Claims about transformations in the nature of work hinge on the specific kind of product that immaterial labour produces; that is, signs, aesthetics, sensations, affects, interactions, relationships and subjectivities (e.g. Aguiar, 2011; Hardt & Negri, 2004; Lazzarato, 1996; Muehlebach, 2011; Virno, 1996). Labour that is specifically oriented towards the creation of subjectivities and social relationships has also been described as ‘affective labour’ (Hardt, 1999). Reflecting considerable diversity in its conceptual take-up, affect is mobilised to represent that which is perceived to be ‘pre-conscious’ (Clough & Halley, 2007), or at the very least, deeply embodied. This labour is affective ‘in the sense that its products are intangible, a feeling of ease, well-being, satisfaction, excitement or passion’ (Hardt & Negri, 2000, pp. 292–293).
The conceptual development of affective labour is deeply connected to feminist analyses of women’s paid and unpaid work, despite the fact that this is often frustratingly under-acknowledged (Jarrett, 2015; McRobbie, 2010). This scholarship has long highlighted the centrality of caring capacities and welcoming and happy dispositions in the performance of diverse forms of paid and unpaid labour (e.g. Acker, 1995; Graham, 1991; Hochschild, 1983). Central to this is Hochschild’s (1983) development of emotional labour, which describes the deployment and management of emotion in gendered service work. More recent scholarship explores the value and productivity of labour once relegated to the ‘private’ realm (see e.g. Jarrett, 2015) and the ‘feminisation’ of labour more broadly, including the expansion of precarious, flexibilised paid employment requiring embodied performances and the production of personal relationships (McDowell, 2009; Morini, 2007).
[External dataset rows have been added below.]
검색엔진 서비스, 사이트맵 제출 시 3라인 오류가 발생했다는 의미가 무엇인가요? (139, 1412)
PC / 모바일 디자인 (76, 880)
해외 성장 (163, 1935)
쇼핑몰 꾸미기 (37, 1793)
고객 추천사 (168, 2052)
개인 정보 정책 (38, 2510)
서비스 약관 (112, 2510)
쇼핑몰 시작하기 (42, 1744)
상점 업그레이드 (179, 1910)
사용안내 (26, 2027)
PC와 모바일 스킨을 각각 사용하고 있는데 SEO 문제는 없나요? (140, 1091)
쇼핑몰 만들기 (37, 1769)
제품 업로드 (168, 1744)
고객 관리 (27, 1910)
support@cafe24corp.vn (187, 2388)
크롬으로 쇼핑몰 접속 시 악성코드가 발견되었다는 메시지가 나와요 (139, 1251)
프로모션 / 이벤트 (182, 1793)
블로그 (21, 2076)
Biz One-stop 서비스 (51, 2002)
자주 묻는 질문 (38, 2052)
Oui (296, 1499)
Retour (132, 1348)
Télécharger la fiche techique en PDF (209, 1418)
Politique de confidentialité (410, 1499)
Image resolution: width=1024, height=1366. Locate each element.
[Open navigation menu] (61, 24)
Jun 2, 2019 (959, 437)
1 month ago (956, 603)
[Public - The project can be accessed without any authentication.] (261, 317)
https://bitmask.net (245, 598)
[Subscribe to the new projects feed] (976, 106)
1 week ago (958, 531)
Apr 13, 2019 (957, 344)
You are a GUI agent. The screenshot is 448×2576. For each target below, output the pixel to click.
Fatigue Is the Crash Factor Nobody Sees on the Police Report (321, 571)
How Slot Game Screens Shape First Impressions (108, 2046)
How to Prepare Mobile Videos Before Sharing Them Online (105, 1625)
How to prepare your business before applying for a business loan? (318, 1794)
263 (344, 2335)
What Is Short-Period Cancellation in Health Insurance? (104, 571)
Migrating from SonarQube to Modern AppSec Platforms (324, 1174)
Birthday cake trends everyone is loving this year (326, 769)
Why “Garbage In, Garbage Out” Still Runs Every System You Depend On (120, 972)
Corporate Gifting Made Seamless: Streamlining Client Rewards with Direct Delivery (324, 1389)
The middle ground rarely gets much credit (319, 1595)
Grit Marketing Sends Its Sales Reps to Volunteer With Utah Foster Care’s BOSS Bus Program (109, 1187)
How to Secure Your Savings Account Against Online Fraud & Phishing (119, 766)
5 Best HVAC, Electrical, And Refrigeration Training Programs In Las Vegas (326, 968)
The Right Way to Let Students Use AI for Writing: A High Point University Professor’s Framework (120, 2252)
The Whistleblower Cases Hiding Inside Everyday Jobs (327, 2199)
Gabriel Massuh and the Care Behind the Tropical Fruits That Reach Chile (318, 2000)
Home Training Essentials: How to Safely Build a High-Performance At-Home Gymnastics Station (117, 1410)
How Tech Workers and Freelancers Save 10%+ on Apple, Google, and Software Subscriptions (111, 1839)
However, studies of immaterial and affective labour have been critiqued for failing to grapple with classed differences in the disciplinary requirements, and modes of affectivity, required of differently positioned workers (Gill & Pratt, 2008). This is due to the challenges that authors such as Hardt and Negri (2004) make to hierarchical approaches to class and work. First, immaterial labour is positioned as transgressing traditional boundaries between work and the rest of life, creating value from the affectivities of life itself both inside and outside of paid employment. Second, Hardt and Negri suggest that hierarchical approaches to class are unable to capture the generalised precarity increasingly prevalent as an aspect of the biopolitics of labour in general. In response, Gill and Pratt (2008) argue that while the concept of affective labour captures many critical dimensions of the relationship between subjectivity and labour, it rests on a generic figure of an abstract affective worker who – problematically – comes to stand in for all workers. McRobbie (2010) also argues that affective labour tends to flatten ‘class’ to mean a universal precarity, allowing little analytic grasp of the gross inequalities in working conditions under capitalism. Moreover, McRobbie and others suggest that affective labour literature dismisses the importance of gender and women in the new relations of labour, whereby the changing nature of service and care work both support – and muddy – traditional binaries between women’s and men’s work (McRobbie, 2010; see also Federici, 2008; Weeks, 2007). Bolton (2009) goes further, arguing that the notion of immaterial labour produces a ‘tidy white, male, middle class analysis of the labour market, in that it loses sight of who are actually doing . . . front-line service jobs’ (Bolton, 2009, p. 75).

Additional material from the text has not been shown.